== Problem ==
Tell how many lines of the data below have the string "button" in them. Say nothing more.

[[ Entries provided, beginning ]]

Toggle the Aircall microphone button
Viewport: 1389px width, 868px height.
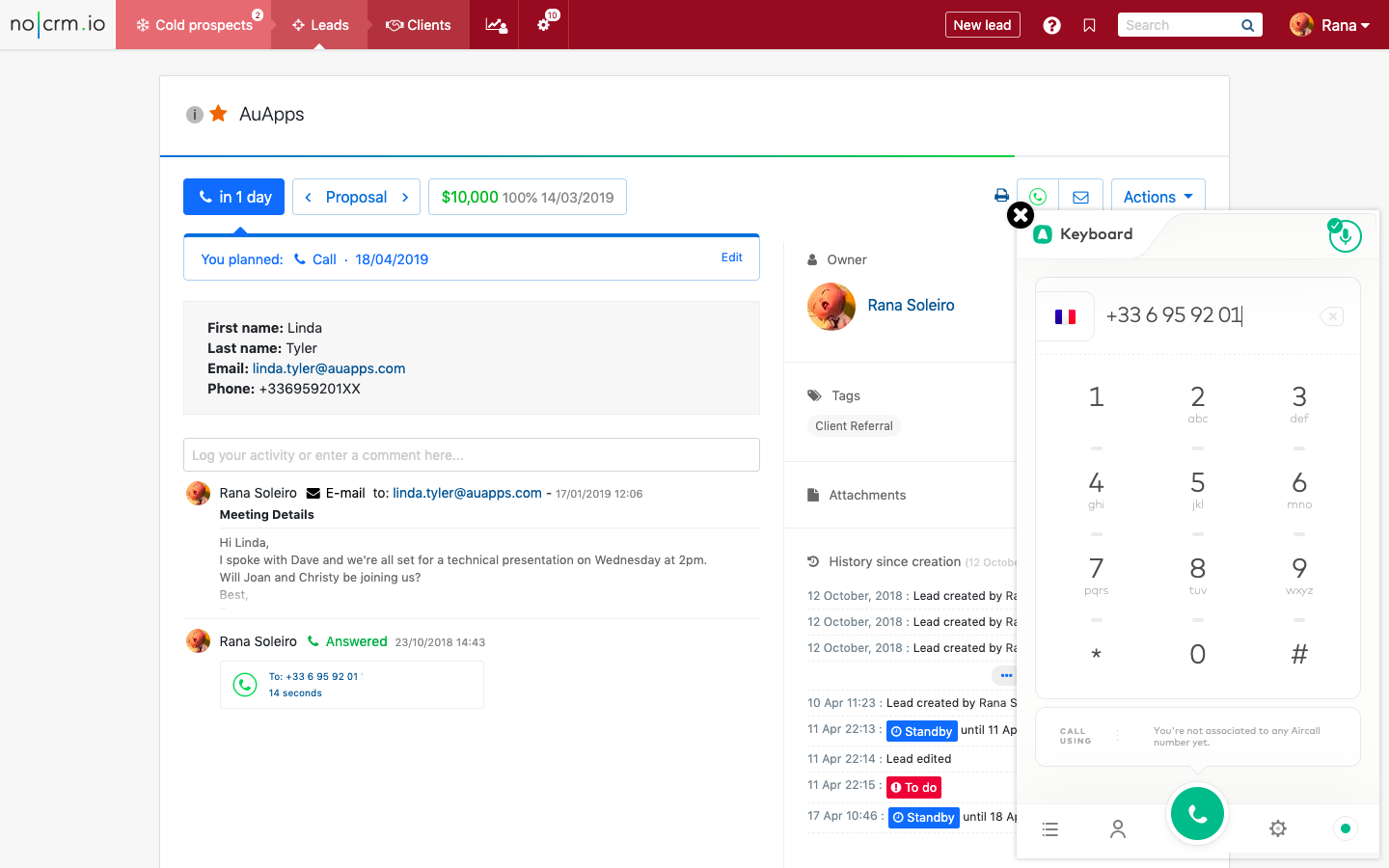point(1345,235)
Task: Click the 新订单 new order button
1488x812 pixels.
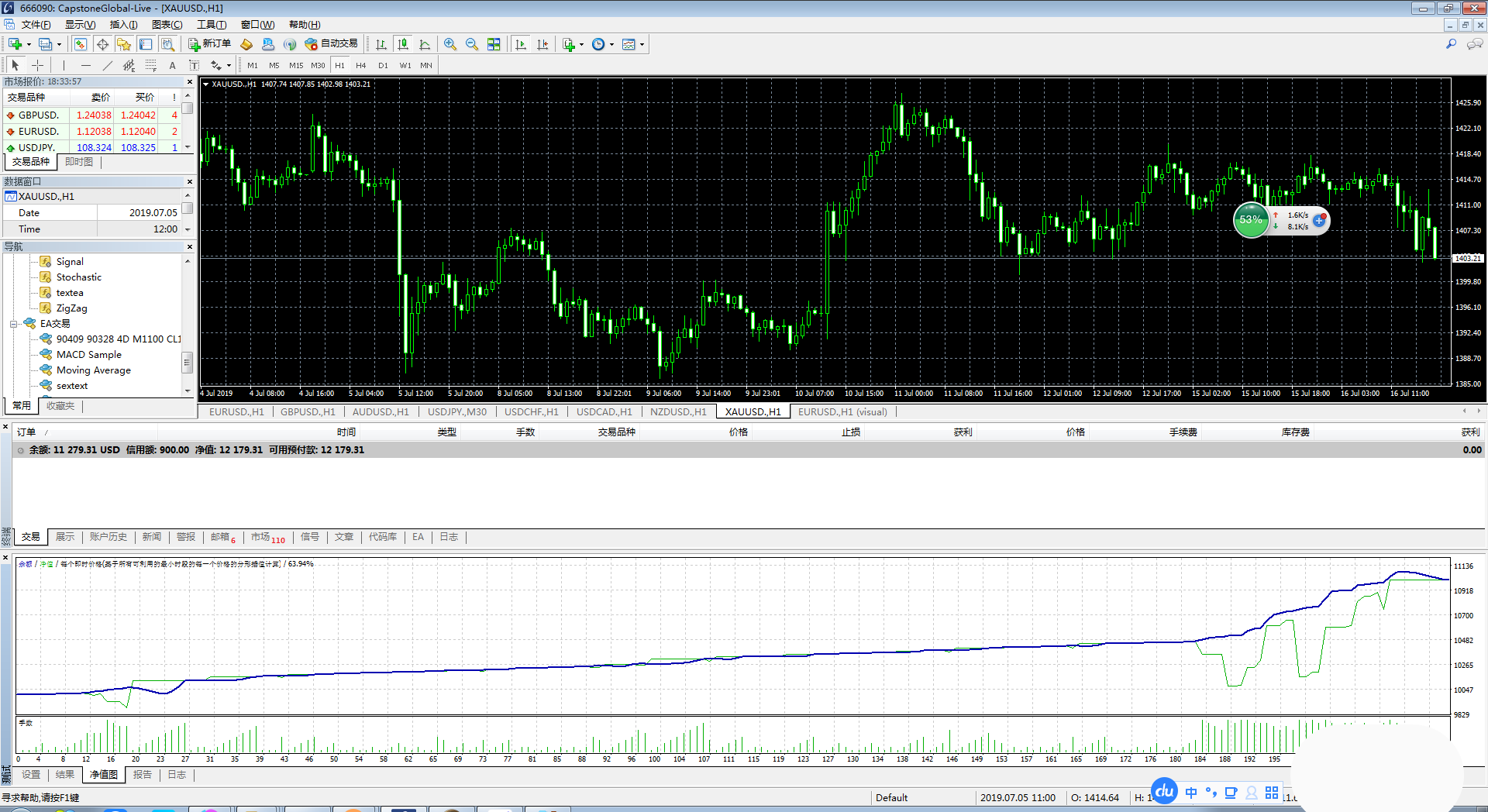Action: coord(209,44)

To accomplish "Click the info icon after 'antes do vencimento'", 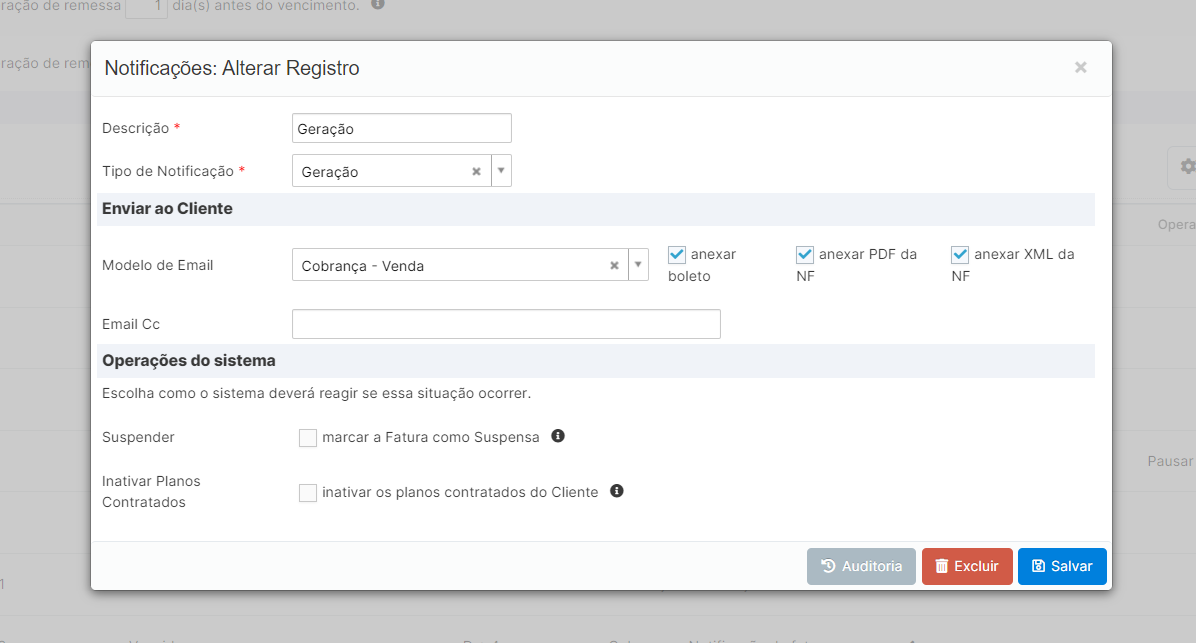I will point(378,4).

[[ Entries provided, end ]]

== Task solution ==
2